Industry engagement essential for successful university research Thursday, 21 April 2016

Image: Professor Charlie Fairfield measuring water quality parameters in an irrigation channel in the Kambaniru River catchment (Sumba, Nusa Tenggara Timur, Indonesia).

Industry-linked, needs-based research projects are the key to successful academic research believes Professor Charlie Fairfield, Power and Water Chair of Sustainable Engineering at Charles Darwin University. We caught up with the Professor to find out more about his career and the projects his team are currently working on.

Tell us about your career journey.
I decided to do a PhD through industry so that set me off on a blended role as consultant and academic.

Our team, back in Scotland, took on research contracts and consultancy projects for a world-wide client base: that, allied with my teaching duties, a raft of publications, and PhD completions, led to promotion to Professor of Civil Engineering in 2008.

A chance email about a post vacant in Darwin led to a phone conversation in late October 2012, a Skype session that December, and I was on a plane a week later from Edinburgh to meet the team at Charles Darwin University (CDU). My wife’s a nurse so emigration was a simple step for us and by June 2013 we were both working in the NT.

What inspired you to become an engineer?
More “who” than “what”: my father, he’s a civil engineer, a lifelong contractor, and a keen tutor himself.

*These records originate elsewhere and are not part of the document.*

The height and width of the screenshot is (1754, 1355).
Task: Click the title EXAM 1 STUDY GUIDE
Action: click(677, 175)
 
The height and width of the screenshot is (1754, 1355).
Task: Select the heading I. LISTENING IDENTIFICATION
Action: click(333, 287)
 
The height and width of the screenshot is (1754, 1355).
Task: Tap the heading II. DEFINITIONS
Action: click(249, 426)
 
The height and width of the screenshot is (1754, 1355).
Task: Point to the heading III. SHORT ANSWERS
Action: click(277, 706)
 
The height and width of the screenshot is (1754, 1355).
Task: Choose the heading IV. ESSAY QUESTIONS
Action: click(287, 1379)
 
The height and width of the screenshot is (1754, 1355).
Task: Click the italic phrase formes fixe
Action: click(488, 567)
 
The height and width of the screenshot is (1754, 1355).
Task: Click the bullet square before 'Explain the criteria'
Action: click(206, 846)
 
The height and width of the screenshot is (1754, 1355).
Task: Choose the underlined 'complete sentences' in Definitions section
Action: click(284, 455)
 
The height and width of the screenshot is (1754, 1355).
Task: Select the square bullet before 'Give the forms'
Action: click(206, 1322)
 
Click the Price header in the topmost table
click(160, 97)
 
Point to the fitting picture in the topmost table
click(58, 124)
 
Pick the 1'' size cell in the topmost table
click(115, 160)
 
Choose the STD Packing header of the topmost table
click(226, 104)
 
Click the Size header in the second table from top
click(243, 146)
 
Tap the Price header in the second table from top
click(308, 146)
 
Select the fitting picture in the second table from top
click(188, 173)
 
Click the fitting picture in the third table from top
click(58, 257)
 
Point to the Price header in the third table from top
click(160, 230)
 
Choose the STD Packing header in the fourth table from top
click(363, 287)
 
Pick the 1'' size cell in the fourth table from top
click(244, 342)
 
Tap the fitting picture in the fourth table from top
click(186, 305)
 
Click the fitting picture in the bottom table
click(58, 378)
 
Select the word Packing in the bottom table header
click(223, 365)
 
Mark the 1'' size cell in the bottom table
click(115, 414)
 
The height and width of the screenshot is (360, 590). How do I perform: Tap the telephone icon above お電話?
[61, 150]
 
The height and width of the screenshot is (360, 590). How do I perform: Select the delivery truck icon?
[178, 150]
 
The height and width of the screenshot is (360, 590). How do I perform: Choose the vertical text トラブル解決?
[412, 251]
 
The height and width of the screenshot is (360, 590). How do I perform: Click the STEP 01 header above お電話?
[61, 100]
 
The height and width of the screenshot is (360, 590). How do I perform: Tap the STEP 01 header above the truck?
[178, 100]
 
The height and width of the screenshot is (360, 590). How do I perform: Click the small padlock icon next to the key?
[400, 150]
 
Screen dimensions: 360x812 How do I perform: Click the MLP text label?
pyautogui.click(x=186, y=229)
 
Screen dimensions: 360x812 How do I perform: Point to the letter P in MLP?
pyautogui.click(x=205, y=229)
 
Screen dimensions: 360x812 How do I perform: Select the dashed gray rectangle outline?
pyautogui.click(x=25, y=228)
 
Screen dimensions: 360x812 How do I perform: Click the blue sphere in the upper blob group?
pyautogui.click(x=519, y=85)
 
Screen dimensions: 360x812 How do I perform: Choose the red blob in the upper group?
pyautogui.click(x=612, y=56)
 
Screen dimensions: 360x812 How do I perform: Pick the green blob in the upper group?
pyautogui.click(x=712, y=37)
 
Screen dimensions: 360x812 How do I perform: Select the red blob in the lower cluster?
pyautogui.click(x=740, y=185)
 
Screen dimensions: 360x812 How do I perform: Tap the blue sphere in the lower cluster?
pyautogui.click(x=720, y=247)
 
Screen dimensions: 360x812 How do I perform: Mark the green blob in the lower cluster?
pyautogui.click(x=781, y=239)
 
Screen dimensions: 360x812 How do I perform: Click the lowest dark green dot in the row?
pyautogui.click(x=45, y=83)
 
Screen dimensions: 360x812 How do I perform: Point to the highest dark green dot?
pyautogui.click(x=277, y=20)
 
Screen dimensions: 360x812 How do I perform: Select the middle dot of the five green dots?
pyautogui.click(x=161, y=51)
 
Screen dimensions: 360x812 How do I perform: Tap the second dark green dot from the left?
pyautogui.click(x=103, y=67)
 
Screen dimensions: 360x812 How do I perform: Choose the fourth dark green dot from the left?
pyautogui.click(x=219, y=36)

From my earliest baby photographs taken on the old M6 motorway contract in England’s Lake District next to an RB-22 cable backhoe excavator in 1968 to discussions as a six year old about “Dad, how does a dam work?” and onto earth-moving operations optimisation and plant allocation on linear civils infrastructure projects, my father has always passed on his life’s experience and knowledge of contracting and engineering.

What do you enjoy most about your work?
Leading, teaching, and indeed learning from, my thriving Water Engineering Research Team. From Post-doctoral Research Fellows, PhD and Master of Research (MRes) scholars, to the thriving crop of industry-supported MEng and BEng thesis students in my team. They all keep you grounded, they are fantastic to work with, and when you see them graduate, or have one of those supervisions where things just “click”, well, you would do your job for free!

What has been your career highlight to date?
My first big research grant back at Edinburgh Napier University: the realisation that, at the age of 28 I am now Project Manager, leading a team investigating soil-structure interaction in buried utility pipe networks and the feeling that you are now recognised for your ability and intellect by your seniors and peers.

What projects are you currently working on?
My team are involved in projects on three of the Top-End’s major rivers at the moment:

Mary River
To understand the effects of climate change and sea-level rise on coastal wetlands and mangrove stands, PhD student, Mike Miloshis is currently running hydrodynamic modelling and acoustic Doppler current profiling to calibrate our model.

Adelaide River
We are working with Power and Water Corporation (PWC)’s Water and Sewerage Services Team to develop baseline bathymetry and a flow model for an off-line water storage scheme.

Daly River
Research Fellow, Dr Peter Novak is working with Zoe Knight from Aurecon as she develops her MRes investigating the links between river flow, bank slope stability, and soil erosion.

Additionally, PWC’s Living Water Smart Programme sponsors a team of my MEng and BEng thesis students to develop water demand reduction models. This work looks likely to feed into CDU and PWC participation in the highly successful Cooperative Research Centre (CRC) on Water Sensitive Cities.

Across the team we have developed some really powerful synergies with PWC, several NT Government departments, CDU’s Research Institute for the Environment and Livelihoods, and our Schools of Engineering & IT and the Environment. To continue to strengthen this link between academe and industry, I also work at PWC’s Ben Hammond Complex one day a week.

We hope that these projects will provide positive impacts for the future of NTs waterways and community, but the most subtle and long-lasting benefit is the legacy and culture of industry-linked, needs-driven research and the advantage to our students who get the opportunity to work on cutting-edge projects in the NT.

Do you have any advice for young engineers just starting their career?
Volunteer for stuff. Take on more than you think you can, fill each waking hour and thrive under pressure. If I may give you an example, CDU thesis student, Mr Bijay Lamsal, has just won an AINSE Scholarship in support of his research into groundwater on the island of Sumba, Indonesia. Personally, I am so proud of him, as he volunteered, blasted out his application over Christmas and has pushed himself along.

One more piece of advice, select a mentor. Select wisely, subtly, and indirectly. It cannot be forced, it cannot be formalised, but when it gels it’s amazing. You need a mentor throughout your career, you never stop learning, so in your next role, be prepared to seek a new mentor and let yourself be mentored.